Лена понимающе хмыкнула и щелчком заблокировала замки на дверях. Приятный мужик. Одет довольно стильно, но вот лицо и руки выдают в нём бывшего работягу. И невзрачность от этого – несоответствие дорогого костюма и мозолистых рук.

– А почему такая девушка, да на такой машине – и таксует? – искренне спросил мужчина, и Лёка с интересом на него покосилась.

– Кто сказал, что я таксую?

– Да, но…

Он настолько потешно растерялся, что Лена даже засмеялась.

– Не бойтесь, я не маньяк и не вербую рабочих на стройки Казахстана. Просто скучно было ехать.

– Понимаю, – успокоился мужчина, – Можно я закурю?

– Конечно.

– Хотите поговорить?

– С чего вы взяли? – удивилась.

– А что, я не угадал?

– Да нет, почему же. И о чём говорить будем?

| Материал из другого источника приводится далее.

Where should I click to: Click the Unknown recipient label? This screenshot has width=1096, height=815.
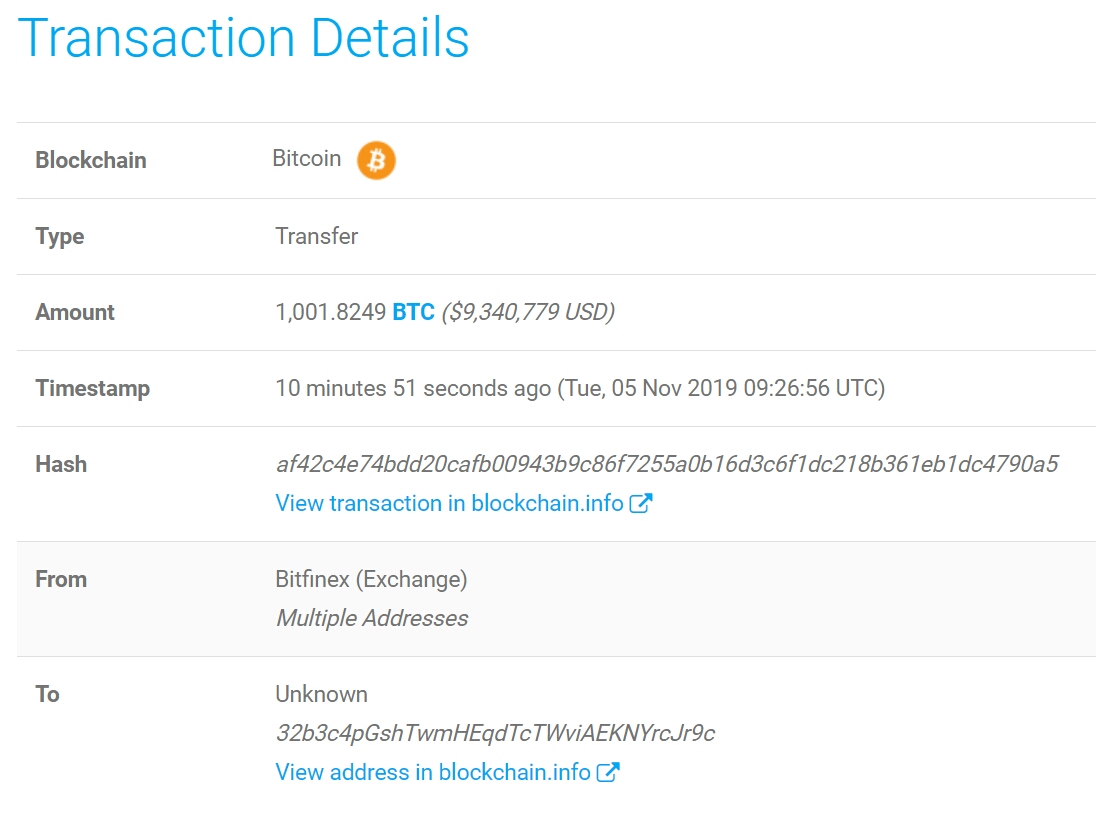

– О жизни, – улыбнулся пассажир, и Лёка засмеялась снова.

– Начинайте.

– Меня зовут…

– Стоп, – Лена грубо перебила мужчину и ухмыльнулась, – Давайте без имен?

Пассажир подумал секунду:

– Давайте. Что для вас жизнь?

Вопрос прозвучал неожиданно. Но никогда не догадаться этому темноволосому мужчине, что ответ на этот вопрос был выстрадан Лёкой, выплакан и рожден в боли.

– Жизнь – это мой крест, – ответила девушка и тоже потянулась за сигаретой.

– Удивлен. Почему так?

– Потому что в смерти я вижу избавление. И знаете… Если ад есть – то наша жизнь – это именно он.

– Почему?

– А вы вдумайтесь. Ад – это вечные страдания, да? Похоже на нашу жизнь, правда?

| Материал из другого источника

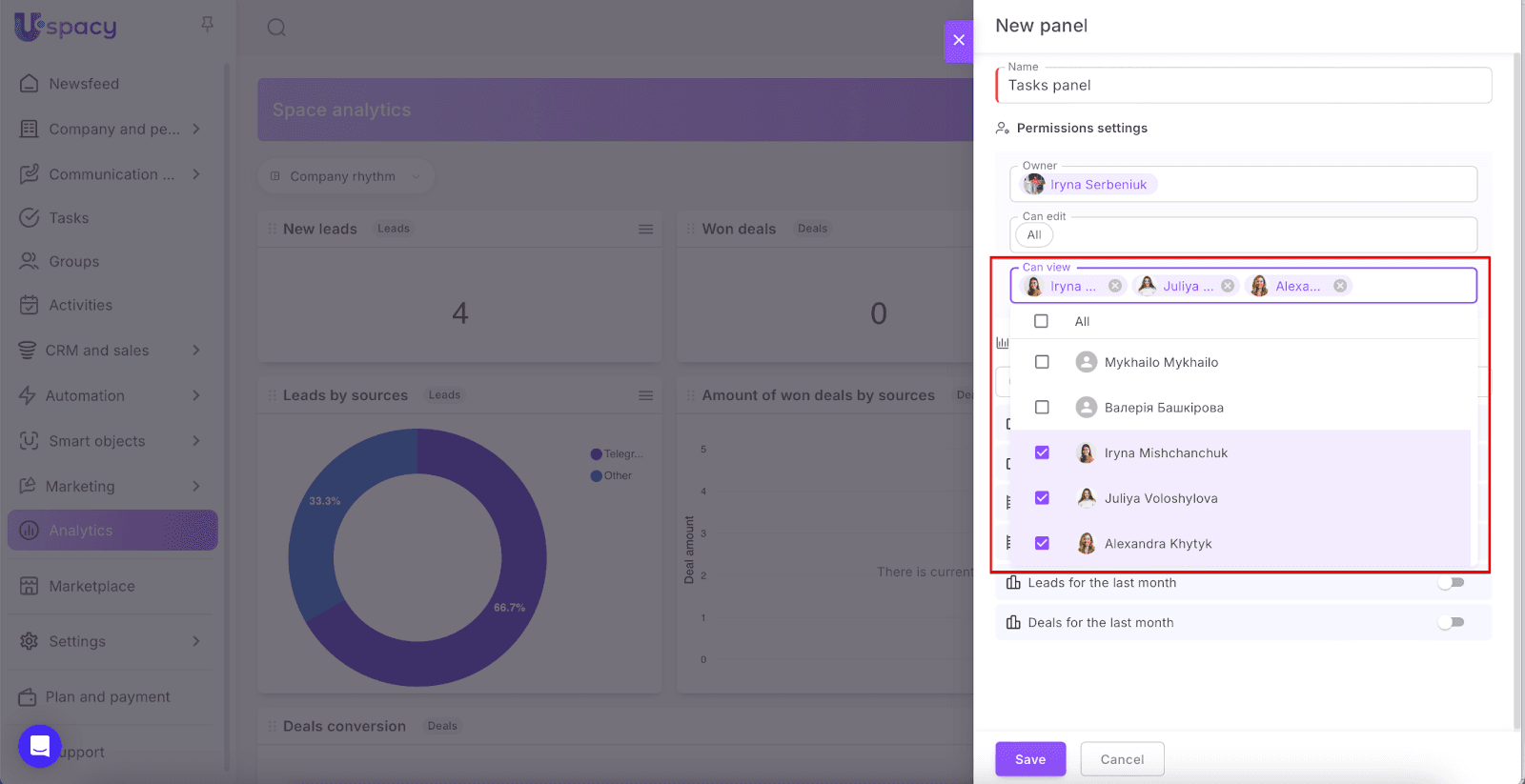1525x784 pixels.
Task: Expand the Settings submenu chevron
Action: (x=196, y=641)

– Но в жизни есть не только страдания, – возразил мужчина.

– Конечно. Если бы была только боль – мы бы постепенно к ней привыкли. Иммунитет бы выработался. И тогда боль бы притупилась, и мы бы перестали её чувствовать. Поэтому вполне разумно добавить немножко радости, немножко счастья – чтобы после них страдания чувствовались еще острее.

– Погодите, но в жизни есть добро и зло. В аду должно быть только зло.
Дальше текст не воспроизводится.